Machine learning differs from traditional software, which works like a type of recipe. The software receives data, which is processed according to a clear description and produces the results, much like when someone collects ingredients and processes them by following a recipe, producing a cake. Instead of this, in machine learning the computer learns by example, enabling it to tackle problems that are too vague and complicated to be managed by step by step instructions. One example is interpreting a picture to identify the objects in it.
Mimics the brain
An artificial neural network processes information using the entire network structure. The inspiration initially came from the desire to understand how the brain works. In the 1940s, researchers had started to reason around the mathematics that underlies the brain’s network of neurons and synapses. Another piece of the puzzle came from psychology, thanks to neuroscientist Donald Hebb’s hypothesis about how learning occurs because connections between neurons are reinforced when they work together.
Later, these ideas were followed by attempts to recreate how the brain’s network functions by building artificial neural networks as computer simulations. In these, the brain’s neurons are mimicked by nodes that are given different values, and the synapses are represented by connections between the nodes that can be made stronger or weaker. Donald Hebb’s hypothesis is still used as one of the basic rules for updating artificial networks through a process called training.
At the end of the 1960s, some discouraging theoretical results caused many researchers to suspect that these neural networks would never be of any real use. However, interest in artificial neural networks was reawakened in the 1980s, when several important ideas made an impact, including work by this year’s laureates.
Associative memory
Imagine that you are trying to remember a fairly unusual word that you rarely use, such as one for that sloping floor often found in cinemas and lecture halls. You search your memory. It’s something like ramp… perhaps rad…ial? No, not that. Rake, that’s it!
This process of searching through similar words to find the right one is reminiscent of the associative memory that the physicist John Hopfield discovered in 1982. The Hopfield network can store patterns and has a method for recreating them. When the network is given an incomplete or slightly distorted pattern, the method can find the stored pattern that is most similar.
Hopfield had previously used his background in physics to explore theoretical problems in molecular biology. When he was invited to a meeting about neuroscience he encountered research into the structure of the brain. He was fascinated by what he learned and started to think about the dynamics of simple neural networks. When neurons act together, they can give rise to new and powerful characteristics that are not apparent to someone who only looks at the network’s separate components.
In 1980, Hopfield left his position at Princeton University, where his research interests had taken him outside the areas in which his colleagues in physics worked, and moved across the continent. He had accepted the offer of a professorship in chemistry and biology at Caltech (California Institute of Technology) in Pasadena, southern California. There, he had access to computer resources that he could use for free experimentation and to develop his ideas about neural networks.
However, he did not abandon his foundation in physics, where he found inspiration for his understanding of how systems with many small components that work together can give rise to new and interesting phenomena. He particularly benefitted from having learned about magnetic materials that have special characteristics thanks to their atomic spin – a property that makes each atom a tiny magnet. The spins of neighbouring atoms affect each other; this can allow domains to form with spin in the same direction. He was able to make a model network with nodes and connections by using the physics that describes how materials develop when spins influence each other.
The network saves images in a landscape
The network that Hopfield built has nodes that are all joined together via connections of different strengths. Each node can store an individual value – in Hopfield’s first work this could either be 0 or 1, like the pixels in a black and white picture.

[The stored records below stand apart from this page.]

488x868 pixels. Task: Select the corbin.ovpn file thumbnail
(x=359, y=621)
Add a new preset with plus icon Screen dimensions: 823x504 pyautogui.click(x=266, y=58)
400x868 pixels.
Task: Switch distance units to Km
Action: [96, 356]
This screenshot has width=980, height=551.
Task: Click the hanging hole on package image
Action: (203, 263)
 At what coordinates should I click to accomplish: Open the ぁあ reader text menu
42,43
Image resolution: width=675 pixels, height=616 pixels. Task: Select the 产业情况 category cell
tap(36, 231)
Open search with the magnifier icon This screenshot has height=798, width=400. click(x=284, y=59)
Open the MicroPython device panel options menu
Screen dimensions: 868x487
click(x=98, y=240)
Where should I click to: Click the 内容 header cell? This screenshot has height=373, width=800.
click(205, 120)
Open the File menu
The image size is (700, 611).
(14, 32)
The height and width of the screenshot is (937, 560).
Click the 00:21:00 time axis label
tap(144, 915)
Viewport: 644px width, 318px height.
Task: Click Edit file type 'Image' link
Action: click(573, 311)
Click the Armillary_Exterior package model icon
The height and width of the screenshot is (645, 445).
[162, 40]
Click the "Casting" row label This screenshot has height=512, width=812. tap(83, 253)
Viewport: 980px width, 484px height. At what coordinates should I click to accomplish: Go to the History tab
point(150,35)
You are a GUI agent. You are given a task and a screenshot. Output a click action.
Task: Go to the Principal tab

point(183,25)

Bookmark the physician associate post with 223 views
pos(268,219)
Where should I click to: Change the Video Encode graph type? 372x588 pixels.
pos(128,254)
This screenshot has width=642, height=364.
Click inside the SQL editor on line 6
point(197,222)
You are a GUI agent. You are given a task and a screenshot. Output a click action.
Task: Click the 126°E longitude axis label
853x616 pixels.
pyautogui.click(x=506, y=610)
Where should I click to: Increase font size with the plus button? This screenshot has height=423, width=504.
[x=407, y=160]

Hopfield described the overall state of the network with a property that is equivalent to the energy in the spin system found in physics; the energy is calculated using a formula that uses all the values of the nodes and all the strengths of the connections between them. The Hopfield network is programmed by an image being fed to the nodes, which are given the value of black (0) or white (1). The network’s connections are then adjusted using the energy formula, so that the saved image gets low energy. When another pattern is fed into the network, there is a rule for going through the nodes one by one and checking whether the network has lower energy if the value of that node is changed. If it turns out that energy is reduced if a black pixel is white instead, it changes colour. This procedure continues until it is impossible to find any further improvements. When this point is reached, the network has often reproduced the original image on which it was trained.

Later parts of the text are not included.